Si incaricherà Voltaire, dopo la Pace di Vestfalia del 1648 che concluderà la guerra dei trent'anni, di sancire definitivamente che l'Impero non era più Sacro, né Romano, né Impero.

È nel Trecento che si sviluppano quei fermentio interessaranno ogni campo della vita e del pensiero ed a sconvolgimenti politici ed ideologici. Lo scandalo suscitato dal fasto e dalle lotte intestine nella Chiesa portano a movimenti ereticali che contribuiscono alla divisione della cristianità; nascono e si moltiplicano le guerre tra i prìncipi. L'opinione popolare è travagliata da dubbi, molto spesso è impotente a prendere parte attiva alla vita pubblica di un mondo che vuole trascinarla nelle lotte tra i grandi protagonisti dell'epoca: la Chiesa e il potere statuale, il Papato e l'Impero. Ciò nonostante questo mondo caotico ha in sé i germi di una nuova epoca in cui si giungerà ad una più giusta ripartizione del potere tra le forze spirituali e temporali. Si sviluppano nuovi princìpi che mettono in luce le nuove esigenze dello stato moderno, ora in via di gestazione. D'altra parte non si può neppure dire che l'assolutismo rappresenti la vera e sola manifestazione ideologica del tempo; nella vecchia società medievale si vede un larvato principio di costituzionalismo, che dal Trecento comincia ad essere tradotto in pratica ed appare come una geniale anticipazione di un futuro ancora lontano. Questo è il significato più intimo delle discussioni sulla posizione dell'Imperatore o del Principe nello Stato e del Papa nella Chiesa.

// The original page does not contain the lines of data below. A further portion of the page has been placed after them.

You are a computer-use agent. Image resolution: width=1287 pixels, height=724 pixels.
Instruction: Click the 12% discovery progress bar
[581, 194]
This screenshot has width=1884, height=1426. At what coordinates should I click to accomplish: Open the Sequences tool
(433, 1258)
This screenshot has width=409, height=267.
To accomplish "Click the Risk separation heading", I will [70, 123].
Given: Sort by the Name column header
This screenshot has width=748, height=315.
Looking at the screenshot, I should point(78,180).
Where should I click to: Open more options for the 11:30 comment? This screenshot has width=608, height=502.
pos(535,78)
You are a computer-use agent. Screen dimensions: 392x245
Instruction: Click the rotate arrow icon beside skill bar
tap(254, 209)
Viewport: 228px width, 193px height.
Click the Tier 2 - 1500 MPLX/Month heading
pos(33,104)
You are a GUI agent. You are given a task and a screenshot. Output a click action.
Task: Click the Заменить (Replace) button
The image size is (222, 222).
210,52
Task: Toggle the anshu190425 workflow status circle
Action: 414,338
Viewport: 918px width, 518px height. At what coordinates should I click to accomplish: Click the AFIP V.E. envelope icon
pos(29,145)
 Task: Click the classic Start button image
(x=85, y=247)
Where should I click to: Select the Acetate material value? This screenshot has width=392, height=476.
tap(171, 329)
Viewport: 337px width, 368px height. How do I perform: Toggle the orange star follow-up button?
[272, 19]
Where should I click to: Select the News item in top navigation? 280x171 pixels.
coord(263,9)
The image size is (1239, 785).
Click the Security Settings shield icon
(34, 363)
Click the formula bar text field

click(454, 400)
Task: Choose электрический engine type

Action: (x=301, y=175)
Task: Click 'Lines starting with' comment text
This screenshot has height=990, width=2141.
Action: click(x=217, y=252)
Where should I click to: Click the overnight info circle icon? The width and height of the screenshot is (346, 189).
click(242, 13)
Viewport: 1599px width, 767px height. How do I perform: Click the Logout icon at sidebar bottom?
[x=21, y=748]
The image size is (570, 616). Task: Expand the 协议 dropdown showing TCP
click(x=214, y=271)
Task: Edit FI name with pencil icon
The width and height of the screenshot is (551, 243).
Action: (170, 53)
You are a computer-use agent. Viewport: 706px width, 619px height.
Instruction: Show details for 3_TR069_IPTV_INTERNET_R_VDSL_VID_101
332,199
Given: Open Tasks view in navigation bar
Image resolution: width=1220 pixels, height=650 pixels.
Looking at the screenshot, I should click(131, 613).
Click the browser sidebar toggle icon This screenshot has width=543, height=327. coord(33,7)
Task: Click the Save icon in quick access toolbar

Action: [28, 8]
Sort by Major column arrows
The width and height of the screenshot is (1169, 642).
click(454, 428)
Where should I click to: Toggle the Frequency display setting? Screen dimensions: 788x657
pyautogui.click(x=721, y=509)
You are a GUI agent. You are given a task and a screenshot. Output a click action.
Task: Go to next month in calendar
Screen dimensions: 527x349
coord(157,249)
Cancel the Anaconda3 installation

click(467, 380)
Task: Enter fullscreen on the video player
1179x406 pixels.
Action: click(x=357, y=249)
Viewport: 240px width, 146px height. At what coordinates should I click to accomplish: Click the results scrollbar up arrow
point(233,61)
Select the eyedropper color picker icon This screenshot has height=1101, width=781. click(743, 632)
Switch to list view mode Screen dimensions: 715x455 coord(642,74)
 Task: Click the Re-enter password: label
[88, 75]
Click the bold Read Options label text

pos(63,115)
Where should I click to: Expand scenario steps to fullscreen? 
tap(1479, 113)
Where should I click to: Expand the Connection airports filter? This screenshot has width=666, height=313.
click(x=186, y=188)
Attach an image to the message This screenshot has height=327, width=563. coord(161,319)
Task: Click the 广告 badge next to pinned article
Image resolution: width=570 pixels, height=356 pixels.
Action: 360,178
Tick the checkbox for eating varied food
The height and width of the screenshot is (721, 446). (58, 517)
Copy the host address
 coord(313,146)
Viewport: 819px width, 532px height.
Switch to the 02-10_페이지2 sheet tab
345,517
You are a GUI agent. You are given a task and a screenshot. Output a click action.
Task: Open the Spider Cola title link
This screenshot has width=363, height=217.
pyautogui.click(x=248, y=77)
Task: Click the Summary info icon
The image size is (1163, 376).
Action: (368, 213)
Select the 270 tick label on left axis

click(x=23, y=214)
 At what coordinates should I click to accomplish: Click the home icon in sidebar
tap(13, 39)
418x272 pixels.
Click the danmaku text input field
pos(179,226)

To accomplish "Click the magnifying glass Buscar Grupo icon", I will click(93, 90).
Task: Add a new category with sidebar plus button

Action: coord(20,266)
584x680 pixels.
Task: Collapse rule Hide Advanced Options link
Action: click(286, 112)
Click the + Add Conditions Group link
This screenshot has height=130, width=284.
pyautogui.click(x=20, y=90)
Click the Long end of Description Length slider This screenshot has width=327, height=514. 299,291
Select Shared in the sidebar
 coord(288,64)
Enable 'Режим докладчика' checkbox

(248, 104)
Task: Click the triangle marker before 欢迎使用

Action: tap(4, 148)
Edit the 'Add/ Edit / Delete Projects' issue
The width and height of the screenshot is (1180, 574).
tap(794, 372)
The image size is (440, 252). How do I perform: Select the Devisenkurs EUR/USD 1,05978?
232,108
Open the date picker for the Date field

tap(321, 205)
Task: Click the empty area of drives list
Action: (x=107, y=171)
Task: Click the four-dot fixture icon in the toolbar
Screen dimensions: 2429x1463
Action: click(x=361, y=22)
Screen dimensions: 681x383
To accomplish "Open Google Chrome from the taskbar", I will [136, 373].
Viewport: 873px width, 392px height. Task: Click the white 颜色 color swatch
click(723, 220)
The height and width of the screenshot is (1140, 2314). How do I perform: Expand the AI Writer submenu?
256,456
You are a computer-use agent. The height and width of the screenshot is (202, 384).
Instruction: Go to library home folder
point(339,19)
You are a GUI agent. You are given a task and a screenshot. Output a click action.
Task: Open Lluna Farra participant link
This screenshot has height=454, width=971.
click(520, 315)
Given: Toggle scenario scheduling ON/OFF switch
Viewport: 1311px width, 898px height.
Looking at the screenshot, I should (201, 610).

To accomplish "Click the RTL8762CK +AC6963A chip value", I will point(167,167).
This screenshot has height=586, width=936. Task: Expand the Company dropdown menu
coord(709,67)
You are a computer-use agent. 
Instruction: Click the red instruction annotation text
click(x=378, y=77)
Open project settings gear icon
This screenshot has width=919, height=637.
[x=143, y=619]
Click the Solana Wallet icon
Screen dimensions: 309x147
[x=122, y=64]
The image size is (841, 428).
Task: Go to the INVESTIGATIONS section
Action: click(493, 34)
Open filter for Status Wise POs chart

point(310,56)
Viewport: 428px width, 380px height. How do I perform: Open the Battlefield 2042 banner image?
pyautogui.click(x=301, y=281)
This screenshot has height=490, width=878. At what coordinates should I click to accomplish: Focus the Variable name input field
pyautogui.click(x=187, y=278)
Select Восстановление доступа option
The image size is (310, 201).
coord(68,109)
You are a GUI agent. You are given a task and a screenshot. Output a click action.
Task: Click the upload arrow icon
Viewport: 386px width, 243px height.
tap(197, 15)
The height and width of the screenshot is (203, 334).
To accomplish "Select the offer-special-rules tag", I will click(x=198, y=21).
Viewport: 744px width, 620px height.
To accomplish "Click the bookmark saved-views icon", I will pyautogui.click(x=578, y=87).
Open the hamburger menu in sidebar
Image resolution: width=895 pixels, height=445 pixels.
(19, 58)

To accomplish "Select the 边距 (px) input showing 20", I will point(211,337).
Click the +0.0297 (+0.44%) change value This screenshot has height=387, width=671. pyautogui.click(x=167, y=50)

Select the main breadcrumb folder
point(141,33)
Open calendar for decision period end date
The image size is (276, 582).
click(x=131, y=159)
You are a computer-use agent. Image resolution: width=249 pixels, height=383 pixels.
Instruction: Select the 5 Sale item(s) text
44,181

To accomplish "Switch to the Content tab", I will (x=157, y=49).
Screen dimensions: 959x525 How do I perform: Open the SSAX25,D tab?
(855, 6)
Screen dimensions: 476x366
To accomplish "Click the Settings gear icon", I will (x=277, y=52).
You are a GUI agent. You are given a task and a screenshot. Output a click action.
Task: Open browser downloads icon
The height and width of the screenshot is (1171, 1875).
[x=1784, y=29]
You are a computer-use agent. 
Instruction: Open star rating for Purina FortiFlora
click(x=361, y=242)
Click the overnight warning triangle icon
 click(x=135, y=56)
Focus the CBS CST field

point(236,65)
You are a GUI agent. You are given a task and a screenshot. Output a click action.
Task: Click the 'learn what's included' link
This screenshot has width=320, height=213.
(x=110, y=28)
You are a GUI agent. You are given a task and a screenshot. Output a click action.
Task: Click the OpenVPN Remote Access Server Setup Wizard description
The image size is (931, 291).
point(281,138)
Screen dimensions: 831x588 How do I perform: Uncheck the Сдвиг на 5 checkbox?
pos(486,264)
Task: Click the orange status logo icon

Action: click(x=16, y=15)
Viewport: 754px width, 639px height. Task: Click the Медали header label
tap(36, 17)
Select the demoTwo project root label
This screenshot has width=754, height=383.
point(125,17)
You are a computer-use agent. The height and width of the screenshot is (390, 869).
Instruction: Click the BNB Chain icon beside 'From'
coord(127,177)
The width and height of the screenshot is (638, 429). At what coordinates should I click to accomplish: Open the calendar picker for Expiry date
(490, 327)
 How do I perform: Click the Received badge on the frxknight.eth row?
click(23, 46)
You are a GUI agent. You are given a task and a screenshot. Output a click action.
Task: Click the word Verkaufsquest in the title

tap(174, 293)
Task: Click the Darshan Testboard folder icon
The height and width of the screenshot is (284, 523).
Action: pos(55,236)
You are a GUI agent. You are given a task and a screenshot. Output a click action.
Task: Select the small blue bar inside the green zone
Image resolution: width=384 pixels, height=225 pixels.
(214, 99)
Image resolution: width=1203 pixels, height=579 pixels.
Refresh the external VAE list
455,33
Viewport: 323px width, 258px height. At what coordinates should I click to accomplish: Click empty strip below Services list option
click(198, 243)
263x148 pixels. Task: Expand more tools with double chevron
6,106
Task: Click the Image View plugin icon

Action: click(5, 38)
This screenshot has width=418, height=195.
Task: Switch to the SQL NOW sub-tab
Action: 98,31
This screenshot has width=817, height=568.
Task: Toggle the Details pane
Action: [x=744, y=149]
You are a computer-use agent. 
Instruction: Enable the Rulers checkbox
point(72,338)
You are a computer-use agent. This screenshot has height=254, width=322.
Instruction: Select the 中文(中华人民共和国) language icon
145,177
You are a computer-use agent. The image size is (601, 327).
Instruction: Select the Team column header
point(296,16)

Questi diversi problemi sono, all'origine, strettamente collegati, ma un'analisi storica che volesse cristallizzarli attorno ai due più rilevanti episodi della vita politica del Trecento, la contesa tra Filippo il Bello e Papa Bonifacio VIII all'inizio del '300 e quella tra Marsilio da Padova, Ludovico il Bavaro ed i papi Giovanni XXII e Benedetto XII durante il quarto decennio ne evidenzierebbe la drammaticità ma rischierebbe di riunire cose che vanno tenute distinte. L'incertezza tra il vecchio, che non vuole scomparire, ed il nuovo, che fa fatica ad affermarsi, incide notevolmente su quei avvenimenti storici del momento che porteranno alla guerra dei Cento Anni, cui contribuirono in modo notevole anche le rivalità dinastiche, per altro sempre presenti. Questo è anche un secolo travagliato da crisi ideologiche, economiche e demografiche, ma costituisce il periodo in cui la feudalità viene sepolta dai nascenti stati nazionali ed i cui si pongono le premesse di quegli avvenimenti che saranno la Riforma e la Controriforma religiose.